Exercise:
Reproduce exactly the lines below from the one containing "800x505 pixels. At" through the one containing "Where should I click to: Open", including both, and nothing else.

Material for this exercise:
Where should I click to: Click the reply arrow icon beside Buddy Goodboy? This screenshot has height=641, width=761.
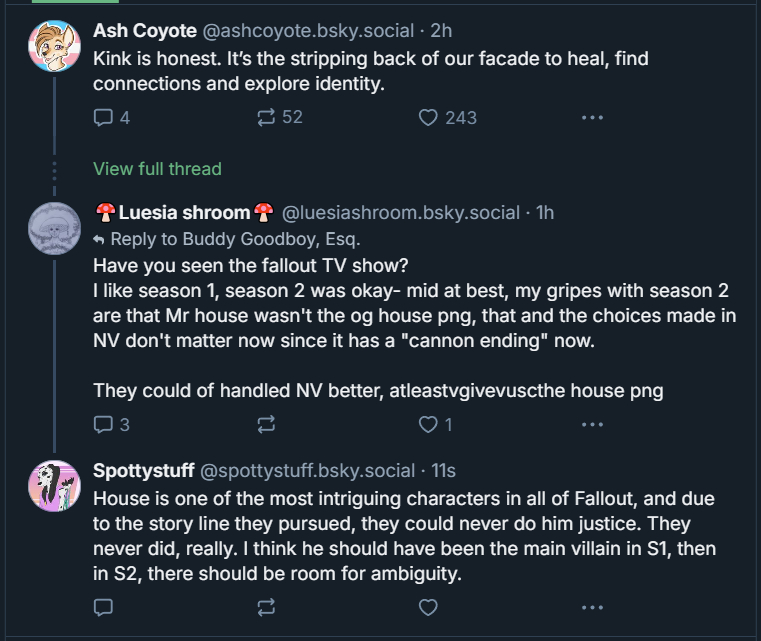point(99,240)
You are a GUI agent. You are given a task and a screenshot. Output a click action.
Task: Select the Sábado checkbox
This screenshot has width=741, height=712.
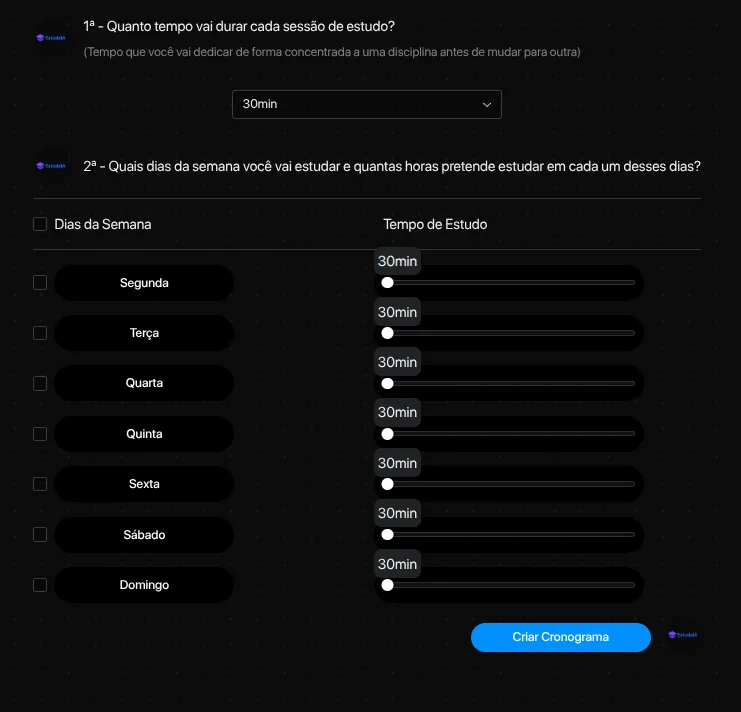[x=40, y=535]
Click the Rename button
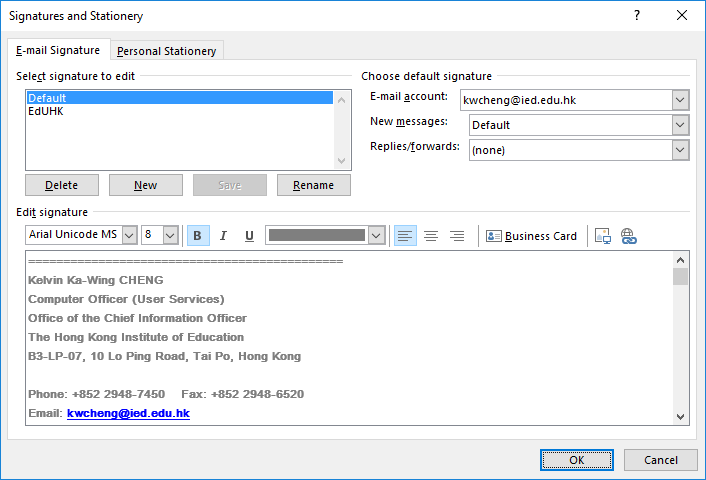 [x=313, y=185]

--

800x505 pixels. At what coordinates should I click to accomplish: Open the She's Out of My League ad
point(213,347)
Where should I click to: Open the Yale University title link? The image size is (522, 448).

Written reply:
800x505 pixels. At what coordinates should I click to accomplish: Open the She's Out of My League ad
point(213,347)
Where should I click to: Open the Yale University title link? The image size is (522, 448).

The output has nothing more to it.